▼▼▼

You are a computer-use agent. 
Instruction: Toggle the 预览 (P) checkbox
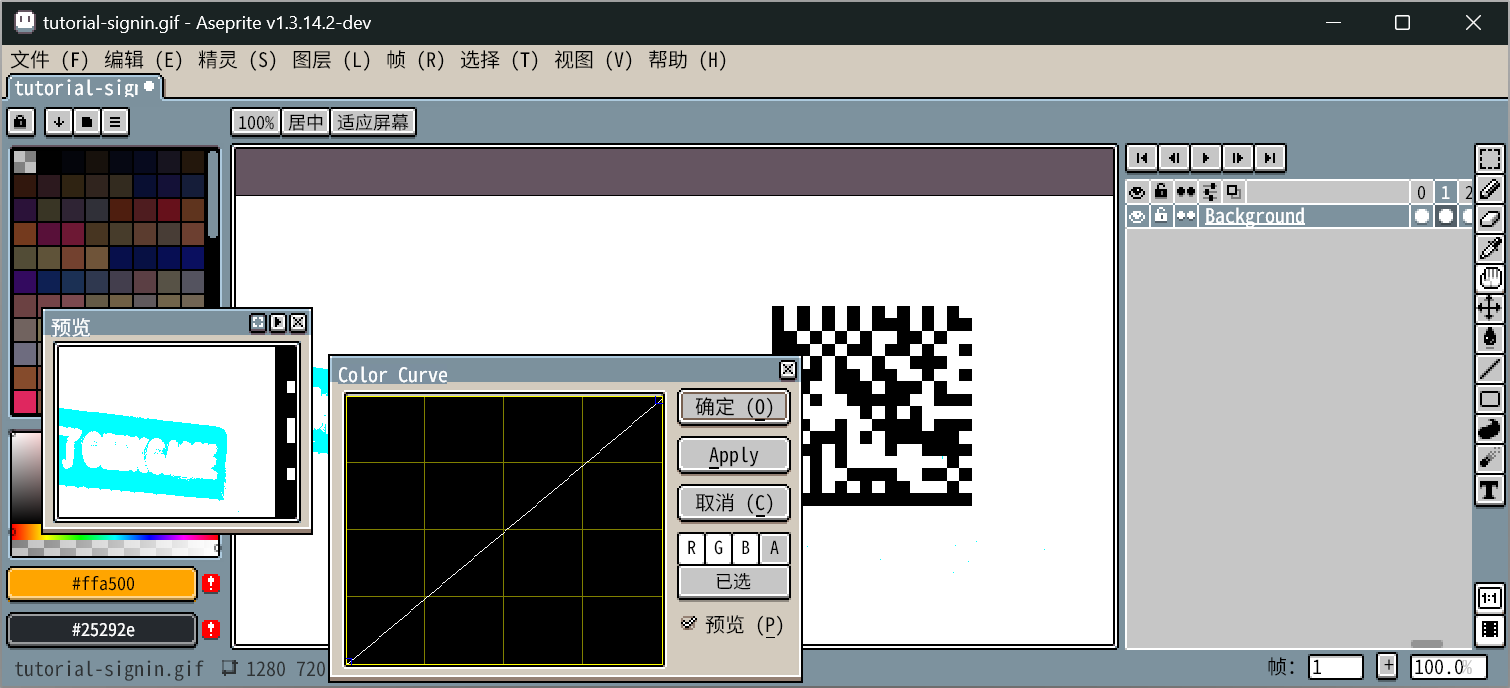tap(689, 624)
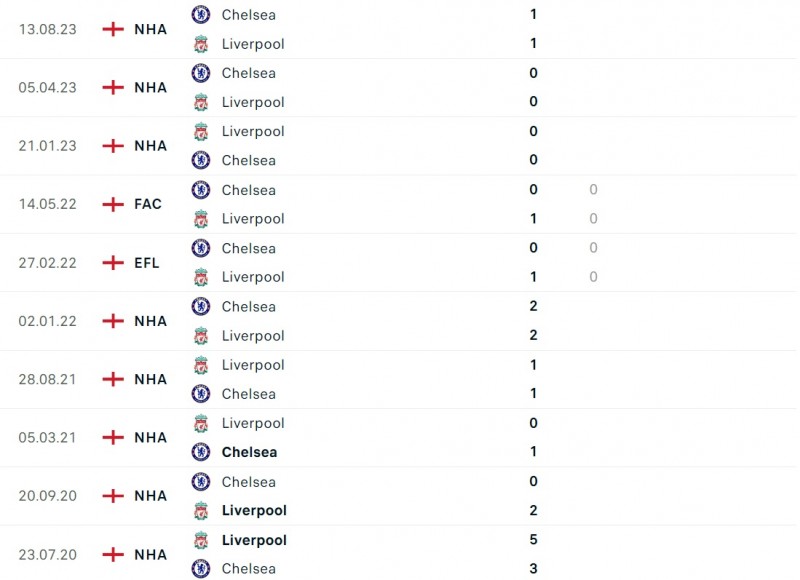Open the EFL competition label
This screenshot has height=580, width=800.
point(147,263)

▲▲▲

** WORK TASK **
Skip the pictures. Restate everything else in the records word for word.

** EXPECTED ANSWER **
You are a computer-use agent. 
Instruction: Toggle the 预览 (P) checkbox
tap(689, 624)
Open the EFL competition label
This screenshot has height=580, width=800.
point(147,263)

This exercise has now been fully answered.